From 2005 to 2008, average costs associated with data security breakdowns rose from $138 per record to $202 per record, or from $4.45 million to $6.65 million per incident. That's the bad news from the Ponemon Institute, an organization dedicated to privacy, data protection and information-security policy, which conducts an annual cost-of-a-data-breach study. Mike Spinney, the Institute's senior privacy analyst, predicts that "many companies are in for a rude awakening" in 2010, when he anticipates that the cost of a data breach will "spike."

Has your company done all it can to protect customer data? And do you check the security mechanisms in place for your customers' networks? Technology industry businesses have a better-than-average understanding of security issues, but sometimes knowledge breeds complacency. Compare your company's policies with this best practices checklist.

First, make sure you've implemented an adequate encryption system that covers data both when it's in storage and when it's being transmitted. However, "encryption in and of itself is not a silver bullet for security," says Tom Turner, senior vice president of marketing and channel sales at Q1 Labs, a provider of security information products. "All encryption can ultimately be broken."
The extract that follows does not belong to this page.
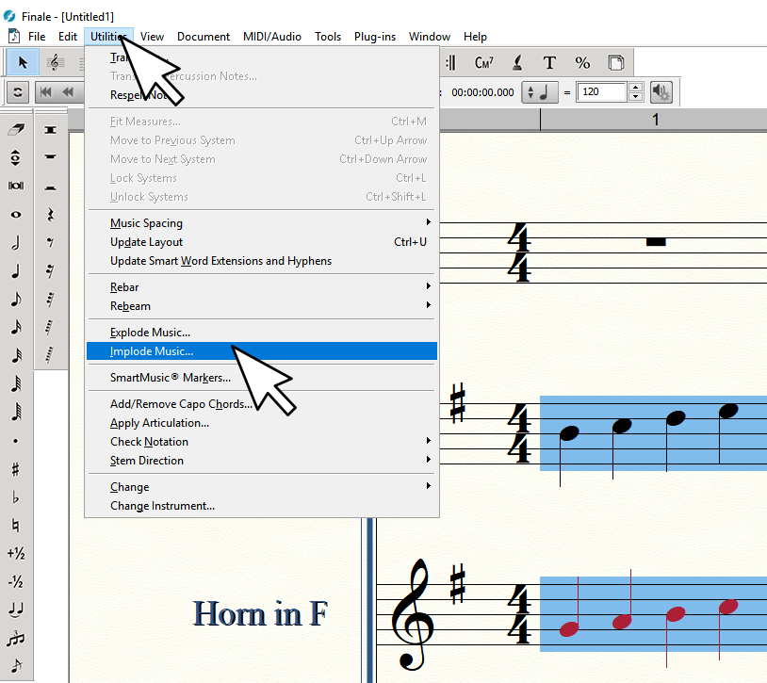Image resolution: width=767 pixels, height=683 pixels.
Task: Select the quarter rest in rest palette
Action: (x=50, y=215)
Hackers aren't the only threat to data security. It can also be compromised by people within your company who abuse their access to customer information, a problem that cannot be solved through encryption. Visibility and oversight are key to protecting data within an organization, Turner says.

Another element of best practices in data protection is to conduct independent tests of your system. "A lot of corporations bring in third parties to do penetration tests, and that's one of the best ways to be able to get validation that you're doing the right things," Turner says. He recommends testing your system at least once a year and any time you've updated your infrastructure: "When someone's rolling out a new ERP system or a new online payment processing infrastructure, security sometimes gets forgotten. One would hope that security rigor goes into any infrastructure change to an organization's network."

If you've had—or you suspect you may have had—a security breach, transparency and public responsiveness are key to re-establishing customer trust and confidence. "There are a number of very large blue-chip companies that have had egg on their faces in the last two or three years because of data breaches, including the federal government," Turner notes. "Those that we struggle to remember now in the context of what happened to them then are the ones who did a good job of communicating, 'Hey, we had an issue, this is how we're fixing it,' and they didn't let it drag on."

If your clients want to learn more about keeping data safe, refer them to the Better Business Bureau report, Security and Privacy Made Simpler, the Federal Trade Commission report, Protecting Personal Information: A Guide for Business and the Privacy Rights Clearinghouse resource: Prevent Identity Theft with Responsible Information-Handling Practices in the Workplace.